Molti obiettano che sono false novità, alcuni indicatori già esistono e se altri non esistono è semplicemente perché non è possibile misurarli. Si tratterebbe perciò di un'altra intemerata di un leader europeo, noto alle cronache per la sua diffidenza nei confronti del mercato in salsa anglo-americana e per avere passato questi ultimi mesi a cercare di mettere la mordacchia a bonus e benefit di banchieri e traders. In effetti a prima vista tutta questa vicenda potrebbe sembrare una inane battaglia fra acronimi, un voler spaccare il capello in quattro o per dirla in francese un periglioso esercizio di “enculage des mouches”. Non è così: abbattere il falso idolo è atto di igiene mentale e di liberazione materiale. Nelle quasi trecento pagine del rapporto abbondano esempi sull'inadeguatezza del pil. Se in un paese produttore di petrolio, dice Stiglitz, ci sono ogni giorno ingorghi nel traffico, il consumo di benzina schizza alle stelle e con lui il Pil: ma dove e come prendere in conto il decremento di ricchezza causato dall'inquinamento o dallo stress? L'idea di uno sviluppo sostenibile nel tempo, durevole e compatibile con l'ambiente è talmente diffusa da sembrare un cliché, Obama vuole farne l'asse di una nuova fase di sviluppo: ma è una politica non facile in sé che diventerebbe impossibile se i governi non si dotassero di nuovi, moderni strumenti di navigazione. Non può sfuggire a nessuno l'elementare verità che la crescita media del Pil non corrisponde affatto alla crescita reale del reddito medio: come spiega Jean-Paul Fitoussi in un'intervista al Monde, negli ultimi dieci anni il pil americano pro capite, cioè il reddito medio, è cresciuto del 9 per cento ma il reddito di quel 50 per cento della popolazione che ha di meno è in realtà ulteriormente diminuito del 4 per cento.
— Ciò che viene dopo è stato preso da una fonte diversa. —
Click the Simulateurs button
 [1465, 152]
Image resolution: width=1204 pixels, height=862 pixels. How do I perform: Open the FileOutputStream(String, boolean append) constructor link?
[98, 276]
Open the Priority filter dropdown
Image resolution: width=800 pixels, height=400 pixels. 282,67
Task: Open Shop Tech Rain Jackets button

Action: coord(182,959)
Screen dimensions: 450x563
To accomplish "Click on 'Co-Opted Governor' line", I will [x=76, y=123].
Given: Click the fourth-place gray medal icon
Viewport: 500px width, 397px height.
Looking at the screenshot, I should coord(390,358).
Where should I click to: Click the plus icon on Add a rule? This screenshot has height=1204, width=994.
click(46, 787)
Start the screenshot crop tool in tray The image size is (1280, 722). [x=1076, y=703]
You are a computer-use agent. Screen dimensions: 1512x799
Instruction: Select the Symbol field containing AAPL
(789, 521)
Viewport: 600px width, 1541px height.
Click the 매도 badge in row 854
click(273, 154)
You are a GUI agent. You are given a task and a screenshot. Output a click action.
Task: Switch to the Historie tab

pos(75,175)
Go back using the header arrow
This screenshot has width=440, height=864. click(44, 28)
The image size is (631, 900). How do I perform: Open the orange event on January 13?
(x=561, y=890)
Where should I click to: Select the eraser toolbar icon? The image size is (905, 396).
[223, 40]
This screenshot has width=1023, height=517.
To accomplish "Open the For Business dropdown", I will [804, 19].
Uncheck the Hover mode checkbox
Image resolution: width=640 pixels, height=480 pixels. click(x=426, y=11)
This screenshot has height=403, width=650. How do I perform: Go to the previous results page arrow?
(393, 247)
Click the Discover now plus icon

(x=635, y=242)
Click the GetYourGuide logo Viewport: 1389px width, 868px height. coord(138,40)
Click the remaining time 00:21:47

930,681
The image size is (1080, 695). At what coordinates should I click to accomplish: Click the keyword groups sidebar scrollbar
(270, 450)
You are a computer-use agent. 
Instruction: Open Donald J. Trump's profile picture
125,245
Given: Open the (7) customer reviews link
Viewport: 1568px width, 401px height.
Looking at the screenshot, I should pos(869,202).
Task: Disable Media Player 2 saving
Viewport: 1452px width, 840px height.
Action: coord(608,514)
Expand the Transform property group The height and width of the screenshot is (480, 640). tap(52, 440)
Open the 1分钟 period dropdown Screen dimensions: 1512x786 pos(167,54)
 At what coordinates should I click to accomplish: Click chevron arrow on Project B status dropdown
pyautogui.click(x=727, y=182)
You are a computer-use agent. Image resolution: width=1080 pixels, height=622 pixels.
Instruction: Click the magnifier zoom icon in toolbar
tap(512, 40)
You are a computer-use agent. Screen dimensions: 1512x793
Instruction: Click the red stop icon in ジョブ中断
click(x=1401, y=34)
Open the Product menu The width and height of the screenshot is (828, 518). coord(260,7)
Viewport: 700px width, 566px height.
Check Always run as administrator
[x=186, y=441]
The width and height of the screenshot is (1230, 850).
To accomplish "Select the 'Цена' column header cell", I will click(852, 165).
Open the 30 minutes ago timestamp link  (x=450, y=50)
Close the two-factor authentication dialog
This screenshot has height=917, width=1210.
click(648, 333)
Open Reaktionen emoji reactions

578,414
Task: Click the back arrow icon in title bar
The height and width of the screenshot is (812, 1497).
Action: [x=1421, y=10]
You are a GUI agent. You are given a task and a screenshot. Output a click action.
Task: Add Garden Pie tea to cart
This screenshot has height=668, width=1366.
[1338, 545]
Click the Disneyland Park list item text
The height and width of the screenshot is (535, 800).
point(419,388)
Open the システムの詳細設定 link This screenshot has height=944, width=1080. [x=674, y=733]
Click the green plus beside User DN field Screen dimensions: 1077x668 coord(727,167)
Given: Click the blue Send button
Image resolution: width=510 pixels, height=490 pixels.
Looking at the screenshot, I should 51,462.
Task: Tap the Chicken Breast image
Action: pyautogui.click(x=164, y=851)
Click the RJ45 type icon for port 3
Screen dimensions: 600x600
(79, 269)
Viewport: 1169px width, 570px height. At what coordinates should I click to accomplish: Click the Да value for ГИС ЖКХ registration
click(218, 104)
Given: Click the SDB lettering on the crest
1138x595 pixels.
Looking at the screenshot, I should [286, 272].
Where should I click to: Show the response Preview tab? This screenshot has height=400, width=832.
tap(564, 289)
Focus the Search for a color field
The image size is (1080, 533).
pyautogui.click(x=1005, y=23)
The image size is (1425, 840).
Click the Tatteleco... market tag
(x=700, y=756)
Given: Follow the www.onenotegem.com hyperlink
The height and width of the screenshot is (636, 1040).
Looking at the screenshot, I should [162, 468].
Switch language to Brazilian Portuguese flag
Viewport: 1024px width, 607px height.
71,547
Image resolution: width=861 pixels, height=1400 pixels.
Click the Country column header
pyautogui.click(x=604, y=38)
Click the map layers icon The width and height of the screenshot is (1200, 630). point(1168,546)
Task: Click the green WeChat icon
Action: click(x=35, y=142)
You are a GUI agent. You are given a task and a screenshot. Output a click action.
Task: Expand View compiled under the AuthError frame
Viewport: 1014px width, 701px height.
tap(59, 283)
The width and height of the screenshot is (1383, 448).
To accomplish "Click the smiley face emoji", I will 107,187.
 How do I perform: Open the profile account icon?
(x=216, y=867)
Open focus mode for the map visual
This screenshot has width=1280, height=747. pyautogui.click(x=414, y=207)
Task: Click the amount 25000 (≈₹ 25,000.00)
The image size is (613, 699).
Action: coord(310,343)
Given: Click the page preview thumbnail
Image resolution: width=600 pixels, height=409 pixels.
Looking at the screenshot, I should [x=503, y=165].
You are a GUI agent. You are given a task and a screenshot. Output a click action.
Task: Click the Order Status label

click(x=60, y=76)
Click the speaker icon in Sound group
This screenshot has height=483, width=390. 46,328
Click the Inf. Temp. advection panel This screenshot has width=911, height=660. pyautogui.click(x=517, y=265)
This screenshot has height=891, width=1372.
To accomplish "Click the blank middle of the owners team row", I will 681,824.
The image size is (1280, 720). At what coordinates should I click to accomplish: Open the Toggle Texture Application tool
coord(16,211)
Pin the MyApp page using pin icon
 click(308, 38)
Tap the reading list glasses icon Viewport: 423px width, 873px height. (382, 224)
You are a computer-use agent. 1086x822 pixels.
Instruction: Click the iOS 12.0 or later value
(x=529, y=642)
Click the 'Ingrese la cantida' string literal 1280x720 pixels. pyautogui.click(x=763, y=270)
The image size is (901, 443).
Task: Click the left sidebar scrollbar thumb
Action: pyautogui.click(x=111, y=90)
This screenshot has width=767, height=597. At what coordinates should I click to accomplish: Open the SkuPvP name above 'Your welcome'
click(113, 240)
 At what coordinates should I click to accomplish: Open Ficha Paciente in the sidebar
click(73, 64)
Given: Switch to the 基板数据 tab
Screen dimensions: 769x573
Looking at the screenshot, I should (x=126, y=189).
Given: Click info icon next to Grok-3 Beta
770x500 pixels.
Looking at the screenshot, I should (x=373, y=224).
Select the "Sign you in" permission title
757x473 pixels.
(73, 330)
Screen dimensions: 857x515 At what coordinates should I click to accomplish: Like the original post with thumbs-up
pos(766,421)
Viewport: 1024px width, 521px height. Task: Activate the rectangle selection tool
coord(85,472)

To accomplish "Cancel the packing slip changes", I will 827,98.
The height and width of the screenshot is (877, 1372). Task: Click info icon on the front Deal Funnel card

Per la percezione della gente c'è differenza eccome, per la politica di un governo pure. L'Insee, l'Istituto nazionale francese di statistica, metterà da subito in pratica i consigli di Stiglitz e soci. Ma la Francia da sola può poco e Sarkozy cercherà di fare opera di persuasione a Pittsburgh, al Fmi, all'Ocse. In Europa, dovrebbe poter contare almeno su Giulio Tremonti, da sempre sensibile all'argomento. Sull'Italia che da nuovi indicatori più aderenti alla realtà avrebbe non poco da guadagnare.